Scott, thanks for the clarification; no need for hard proof.
“I take your criticisms quite seriously, and will…”
Only if you really really want to. The last thing I want to do is keep either of us from our dissertations, though I’d be interested to hear your thoughts on “Slot.” I don’t quite have criticisms; I tried to say I agree with you that this is an intriguing biographical analog to a major trope in London’s writing, and then I just mentioned the first things I would consider in pursuing it, such as asking whether the double in Before Adam is really a special case. Then I thought, in terms of the letters, well, I’d want to avoid category mistakes. I had already found the anaphora in the Babcock letter beguiling, and in my comment read it out of context.
On the other hand, I ain’t afraid of no biographical criticism. We find ourselves making disclaimers, because certain grad students, flush with the thrill of early theory infatuation, will denounce any reference to an author’s life as myopic determinism or intentional fallacy. I was once informed by a self-proclaimed Marxist Reception Theorist that I should stop thinking about Twain’s early career as a humorist because it might foreclose the contemporary political possibilities of A Connecticut Yankee in King Arthur’s Court. He was more a Stalinist critic than a Marxist one, I think.
Fascination, Scott. But isn’t an interest in the dissociation of personality pretty widely shared at the turn of the c.?
It is, Sean, but what struck me was timing of London’s interest, the fact that it blossomed around the same time his prose takes a turn toward thinly-veiled-hagio-autobiographies. It’s almost as if he felt he had lost ownership of himself and thus a need to repurchase his life and reputation in his fiction. (How’s that for wild psychologizing?) Then there’s the fact that all this is wrapped in his various theories of personal and social evolution (material I didn’t post here for irrational fear that someone’d steal it and publish it before I can).

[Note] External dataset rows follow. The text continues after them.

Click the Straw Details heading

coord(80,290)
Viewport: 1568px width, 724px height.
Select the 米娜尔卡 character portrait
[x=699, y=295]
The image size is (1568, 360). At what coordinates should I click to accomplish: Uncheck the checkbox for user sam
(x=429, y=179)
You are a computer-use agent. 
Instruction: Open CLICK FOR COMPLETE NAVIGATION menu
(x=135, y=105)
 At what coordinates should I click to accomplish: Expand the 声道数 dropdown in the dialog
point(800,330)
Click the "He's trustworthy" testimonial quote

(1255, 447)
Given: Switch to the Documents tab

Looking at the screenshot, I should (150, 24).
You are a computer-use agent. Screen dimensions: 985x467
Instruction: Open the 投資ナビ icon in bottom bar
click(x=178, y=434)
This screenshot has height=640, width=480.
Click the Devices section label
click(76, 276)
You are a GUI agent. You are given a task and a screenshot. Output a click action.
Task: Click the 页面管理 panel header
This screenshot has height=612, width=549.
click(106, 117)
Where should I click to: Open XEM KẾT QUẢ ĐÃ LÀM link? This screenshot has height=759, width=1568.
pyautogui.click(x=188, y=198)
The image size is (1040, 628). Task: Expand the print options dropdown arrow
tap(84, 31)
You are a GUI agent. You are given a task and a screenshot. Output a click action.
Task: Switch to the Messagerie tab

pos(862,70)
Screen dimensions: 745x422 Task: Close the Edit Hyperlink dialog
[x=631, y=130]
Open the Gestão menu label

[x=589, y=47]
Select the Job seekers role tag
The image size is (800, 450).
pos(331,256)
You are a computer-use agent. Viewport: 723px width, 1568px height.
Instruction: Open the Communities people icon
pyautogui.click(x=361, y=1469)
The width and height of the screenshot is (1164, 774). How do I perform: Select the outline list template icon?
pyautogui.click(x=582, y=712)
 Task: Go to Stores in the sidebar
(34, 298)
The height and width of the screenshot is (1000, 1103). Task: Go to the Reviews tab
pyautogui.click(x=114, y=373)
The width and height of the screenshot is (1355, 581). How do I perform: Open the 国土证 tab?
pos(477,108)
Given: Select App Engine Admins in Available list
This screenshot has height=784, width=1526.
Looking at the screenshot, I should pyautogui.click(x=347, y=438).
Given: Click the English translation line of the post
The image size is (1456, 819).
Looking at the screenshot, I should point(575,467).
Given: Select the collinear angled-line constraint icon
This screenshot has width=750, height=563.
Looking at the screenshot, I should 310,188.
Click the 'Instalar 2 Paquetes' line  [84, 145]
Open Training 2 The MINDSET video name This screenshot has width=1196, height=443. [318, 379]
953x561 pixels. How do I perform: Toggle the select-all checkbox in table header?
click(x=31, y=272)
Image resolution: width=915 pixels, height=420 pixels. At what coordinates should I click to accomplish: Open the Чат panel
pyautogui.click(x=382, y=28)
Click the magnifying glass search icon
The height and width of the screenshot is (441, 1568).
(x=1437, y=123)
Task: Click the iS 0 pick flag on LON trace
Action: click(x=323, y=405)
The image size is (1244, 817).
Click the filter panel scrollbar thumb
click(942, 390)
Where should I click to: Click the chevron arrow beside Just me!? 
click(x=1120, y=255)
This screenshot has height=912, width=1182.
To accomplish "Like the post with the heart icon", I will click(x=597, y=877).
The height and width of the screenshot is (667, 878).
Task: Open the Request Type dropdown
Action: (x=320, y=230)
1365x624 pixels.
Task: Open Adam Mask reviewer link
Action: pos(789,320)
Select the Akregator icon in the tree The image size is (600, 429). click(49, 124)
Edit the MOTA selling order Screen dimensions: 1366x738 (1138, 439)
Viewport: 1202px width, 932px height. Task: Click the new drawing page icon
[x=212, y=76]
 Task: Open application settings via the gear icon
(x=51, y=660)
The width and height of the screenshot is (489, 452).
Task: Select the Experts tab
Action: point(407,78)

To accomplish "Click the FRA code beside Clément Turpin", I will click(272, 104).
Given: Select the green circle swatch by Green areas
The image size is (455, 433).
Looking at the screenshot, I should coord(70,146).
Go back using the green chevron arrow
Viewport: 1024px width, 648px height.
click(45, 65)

EC, your self-proclaimed Marxist Reception Theorist sends chills down my spine. (Plus, even by the terms of his own argument, to say that satire has no place in politics is quirky to the point of...a superlative I would’ve used if I didn’t post under my own name.)
Then there’s the fact that all this is wrapped in his various theories of personal and social evolution
I was thinking of that (so intently that my ability, such as it is, to form sentences briefly departed). I think I remember reading in Adolph Reed’s book on DuBois an undeveloped thought that the era’s prominent interest in double consciousness was especially suited to the lamarckian social reformers he thinks best called fabian.
Sean, aren’t there a few essays out there on Pauline Hopkins and the split self, with references to William James?
It’s always interested me how, with literature’s marked turn toward the scientistic at the turn of the last century, one can trace a concomitant rise in the quasi mystical forces also seen as guiding human lives: magnetism, instincts, id, mesmerism, split selves, ideology, and so on. Forces at once scientific and spiritualist.
This is how I’ve always read the conspiracies and paranoia in Pynchon, anyway.